= Beginning of Section =

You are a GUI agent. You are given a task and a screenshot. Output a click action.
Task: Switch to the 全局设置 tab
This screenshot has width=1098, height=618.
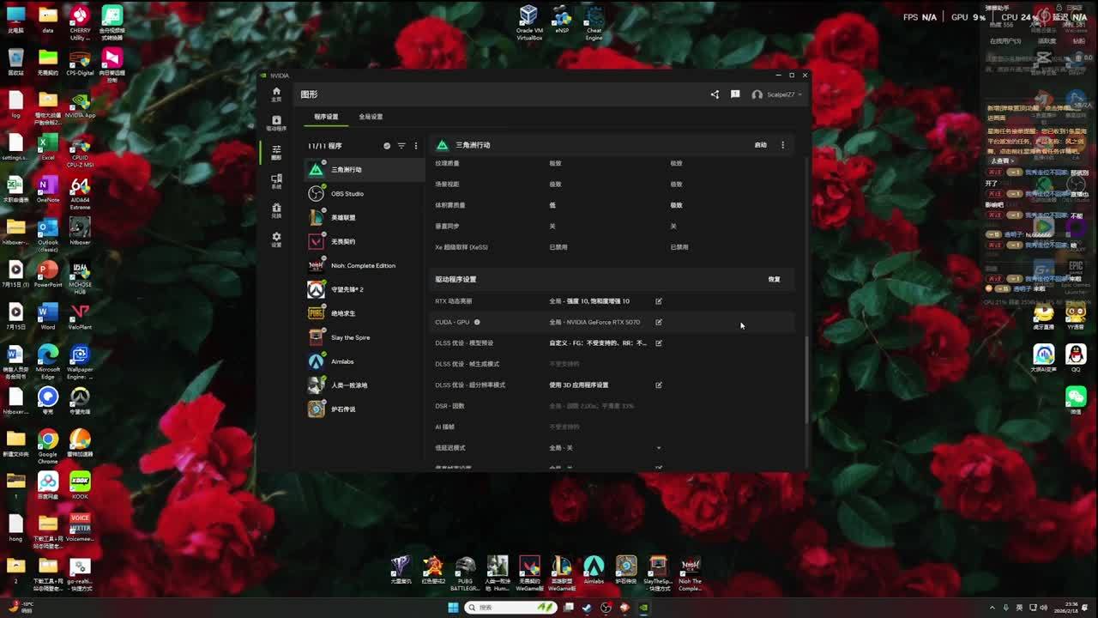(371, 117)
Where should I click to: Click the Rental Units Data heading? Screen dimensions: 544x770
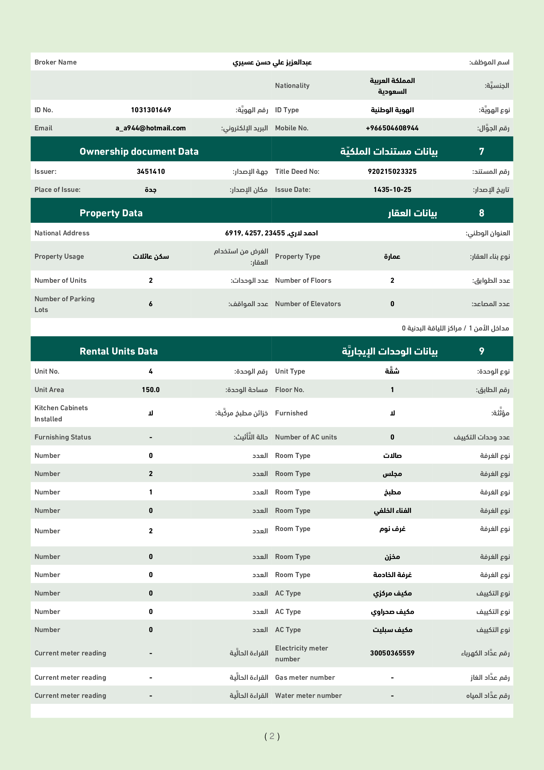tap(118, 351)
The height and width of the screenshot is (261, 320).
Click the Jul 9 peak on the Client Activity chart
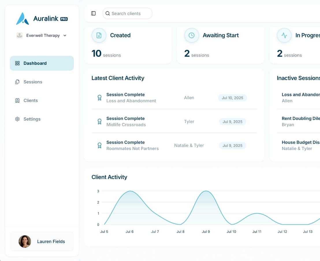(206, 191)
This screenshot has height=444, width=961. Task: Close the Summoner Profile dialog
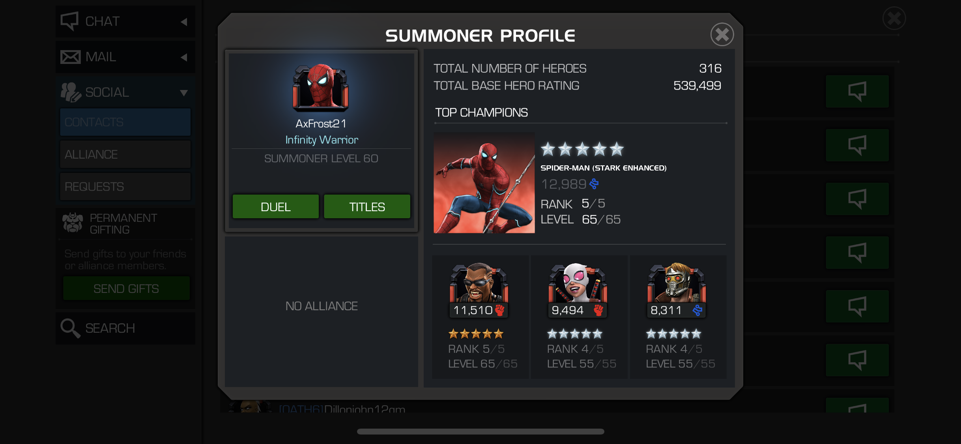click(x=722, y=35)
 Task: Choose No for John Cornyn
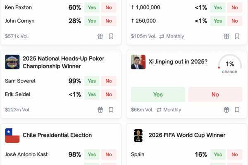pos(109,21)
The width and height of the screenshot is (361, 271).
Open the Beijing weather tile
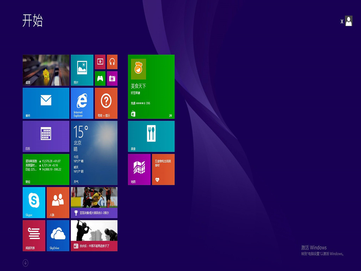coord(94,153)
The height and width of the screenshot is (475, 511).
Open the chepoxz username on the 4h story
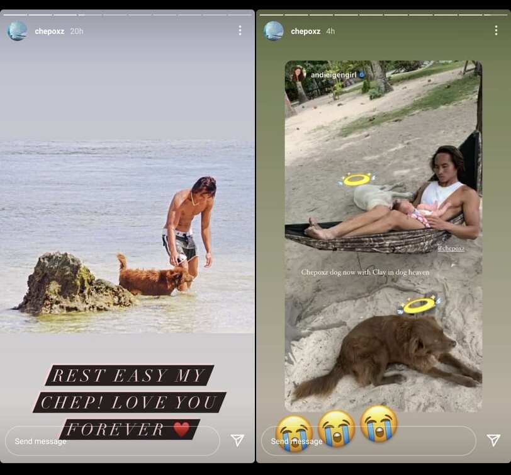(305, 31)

= End of Section =

[Exercise directions] The whole listing above must be set down again exactly, but without its images.

[Exercise result]
You are a GUI agent. You are given a task and a screenshot. Output a click action.
Task: Switch to the 全局设置 tab
This screenshot has width=1098, height=618.
(371, 117)
Where should I click to: Click the Rental Units Data heading? Screen dimensions: 544x770
tap(118, 351)
The height and width of the screenshot is (261, 320).
Click the Jul 9 peak on the Client Activity chart
(206, 191)
This screenshot has height=444, width=961. Task: Close the Summoner Profile dialog
click(x=722, y=35)
 Task: Choose No for John Cornyn
pos(109,21)
The width and height of the screenshot is (361, 271).
Open the Beijing weather tile
coord(94,153)
The height and width of the screenshot is (475, 511).
Open the chepoxz username on the 4h story
(305, 31)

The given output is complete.